Work order: The required output is the line containing "The image size is (532, 396)." and every line after it, transcribed exactly through the end of the data below.

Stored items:
::::::

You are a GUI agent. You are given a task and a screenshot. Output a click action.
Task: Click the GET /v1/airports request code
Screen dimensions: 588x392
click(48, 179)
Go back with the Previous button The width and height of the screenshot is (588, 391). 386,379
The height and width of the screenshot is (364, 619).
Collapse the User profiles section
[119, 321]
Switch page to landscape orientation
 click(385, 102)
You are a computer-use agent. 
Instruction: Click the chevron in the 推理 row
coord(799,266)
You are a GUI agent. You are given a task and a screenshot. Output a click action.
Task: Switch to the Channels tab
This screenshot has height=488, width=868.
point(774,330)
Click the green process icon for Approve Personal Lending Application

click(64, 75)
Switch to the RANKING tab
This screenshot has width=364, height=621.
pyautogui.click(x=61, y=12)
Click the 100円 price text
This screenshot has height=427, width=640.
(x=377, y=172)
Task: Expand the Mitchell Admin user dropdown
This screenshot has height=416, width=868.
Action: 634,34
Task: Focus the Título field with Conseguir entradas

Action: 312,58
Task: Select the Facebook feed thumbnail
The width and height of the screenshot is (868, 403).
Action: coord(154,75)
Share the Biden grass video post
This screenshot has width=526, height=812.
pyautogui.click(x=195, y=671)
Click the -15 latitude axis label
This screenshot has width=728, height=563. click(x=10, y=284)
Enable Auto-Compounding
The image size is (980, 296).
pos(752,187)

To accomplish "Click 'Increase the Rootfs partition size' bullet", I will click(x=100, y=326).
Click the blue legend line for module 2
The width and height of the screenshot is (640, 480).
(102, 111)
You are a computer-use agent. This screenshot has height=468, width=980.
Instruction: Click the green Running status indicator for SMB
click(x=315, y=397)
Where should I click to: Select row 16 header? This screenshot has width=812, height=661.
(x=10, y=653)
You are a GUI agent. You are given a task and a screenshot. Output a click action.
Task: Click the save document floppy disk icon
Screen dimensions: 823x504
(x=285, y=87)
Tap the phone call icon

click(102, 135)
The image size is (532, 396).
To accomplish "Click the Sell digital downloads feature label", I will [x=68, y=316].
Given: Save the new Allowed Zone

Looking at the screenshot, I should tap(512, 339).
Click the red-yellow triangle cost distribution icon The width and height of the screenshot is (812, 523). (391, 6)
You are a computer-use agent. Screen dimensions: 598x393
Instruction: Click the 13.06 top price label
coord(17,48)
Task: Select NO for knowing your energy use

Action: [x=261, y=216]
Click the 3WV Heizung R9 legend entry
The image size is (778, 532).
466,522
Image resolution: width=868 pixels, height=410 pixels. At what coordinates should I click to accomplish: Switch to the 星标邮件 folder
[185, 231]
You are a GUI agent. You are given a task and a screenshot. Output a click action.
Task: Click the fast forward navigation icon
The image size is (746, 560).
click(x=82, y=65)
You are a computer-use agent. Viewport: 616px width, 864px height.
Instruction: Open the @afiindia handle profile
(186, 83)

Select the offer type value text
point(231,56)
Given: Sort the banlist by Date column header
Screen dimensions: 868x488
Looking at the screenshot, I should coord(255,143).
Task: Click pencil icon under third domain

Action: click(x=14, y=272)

::::::

Final answer:
The image size is (532, 396).
To accomplish "Click the Sell digital downloads feature label", I will [x=68, y=316].
Given: Save the new Allowed Zone

Looking at the screenshot, I should tap(512, 339).
Click the red-yellow triangle cost distribution icon The width and height of the screenshot is (812, 523). (391, 6)
You are a computer-use agent. Screen dimensions: 598x393
Instruction: Click the 13.06 top price label
coord(17,48)
Task: Select NO for knowing your energy use

Action: [x=261, y=216]
Click the 3WV Heizung R9 legend entry
The image size is (778, 532).
466,522
Image resolution: width=868 pixels, height=410 pixels. At what coordinates should I click to accomplish: Switch to the 星标邮件 folder
[185, 231]
You are a GUI agent. You are given a task and a screenshot. Output a click action.
Task: Click the fast forward navigation icon
The image size is (746, 560).
click(x=82, y=65)
You are a computer-use agent. Viewport: 616px width, 864px height.
Instruction: Open the @afiindia handle profile
(186, 83)

Select the offer type value text
point(231,56)
Given: Sort the banlist by Date column header
Screen dimensions: 868x488
Looking at the screenshot, I should coord(255,143).
Task: Click pencil icon under third domain

Action: click(x=14, y=272)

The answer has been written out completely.